Unfortunately, she began to acquire “a reputation as a husband stealer”, says Potton, which “fuelled her desire to get married and wipe her reputation clean”. Thirty million people watched her tie the knot with Prince Rainier III, and their high-profile marriage revitalised Monaco. But the fairy tale “loses [its] twinkle” when you learn Kelly had to pay a $2m dowry. It nearly bankrupted her – when she died in a car crash in 1982, she only had $10,000 and a dilapidated cottage in Ireland to her name.
Turns out marrying a prince wasn’t very romantic, financial expert Gemma Godfrey explains in the documentary. As well as forking out for the dowry, Kelly was forced to give up her acting career. These days royals have more freedom. Take Meghan and Harry’s Netflix deal – “that would be something that Grace Kelly would have loved”.
Grace Kelly: The Missing Millions is on My5. Watch a clip here.
The eyes really do have it

Now everyone wears face masks, eye contact is the only form of flirting left, says Iman Hariri-Kia in Bustle. It’s so rampant I have a name for it: “the eye f***”. Recently a man in a face mask and a beanie sat opposite me on the train, so all I could see was his “green eyes”. When our gazes locked, I experienced “an involuntary sensation so intense that the year-long unshaven hairs all over my body stood up straight in anticipation”. Such is “the immense power of the eye f***”.

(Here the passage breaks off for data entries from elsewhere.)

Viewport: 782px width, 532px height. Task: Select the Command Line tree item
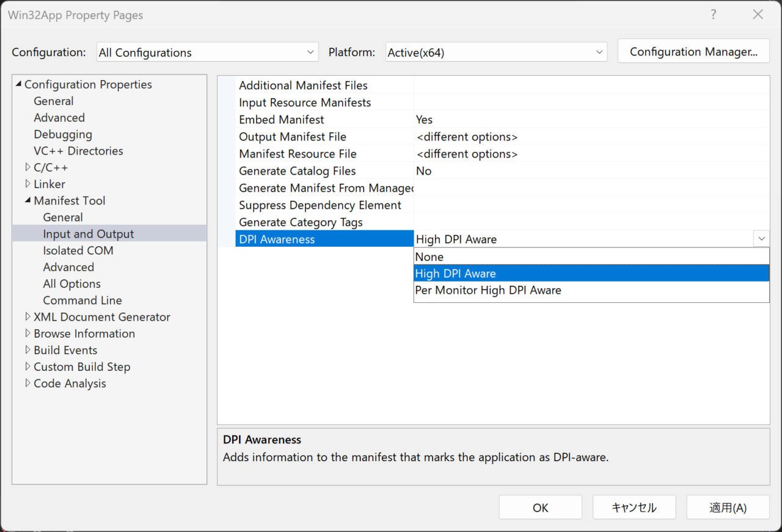click(x=82, y=301)
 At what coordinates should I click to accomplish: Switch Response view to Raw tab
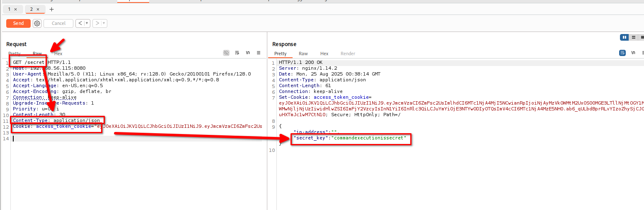pos(303,54)
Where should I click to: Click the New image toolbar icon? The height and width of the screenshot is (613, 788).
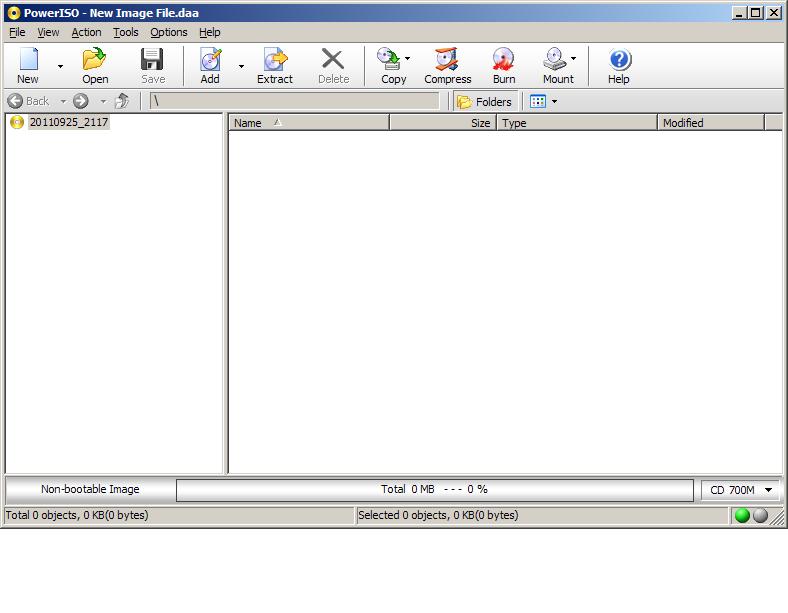coord(28,66)
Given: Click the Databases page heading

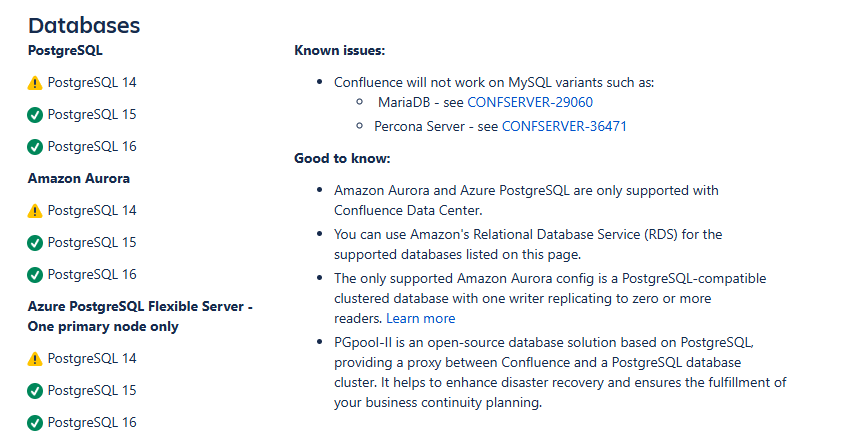Looking at the screenshot, I should pos(84,26).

There’s science behind it, too. Eye contact establishes social and sexual connections, which boost levels of oxytocin – “also known as the love hormone”. It’s so powerful, it even works on Zoom calls; no wonder eye contact has become the go-to Covid flirting tactic.
I won’t miss a lot about the pandemic, but “I will miss the simplicity and purity of a good, meaningless eye f***”. Of all the romantic encounters, it is the most fleeting and inconsequential – and that’s what makes it wonderful. “The risks are minimal, but the rewards are high.”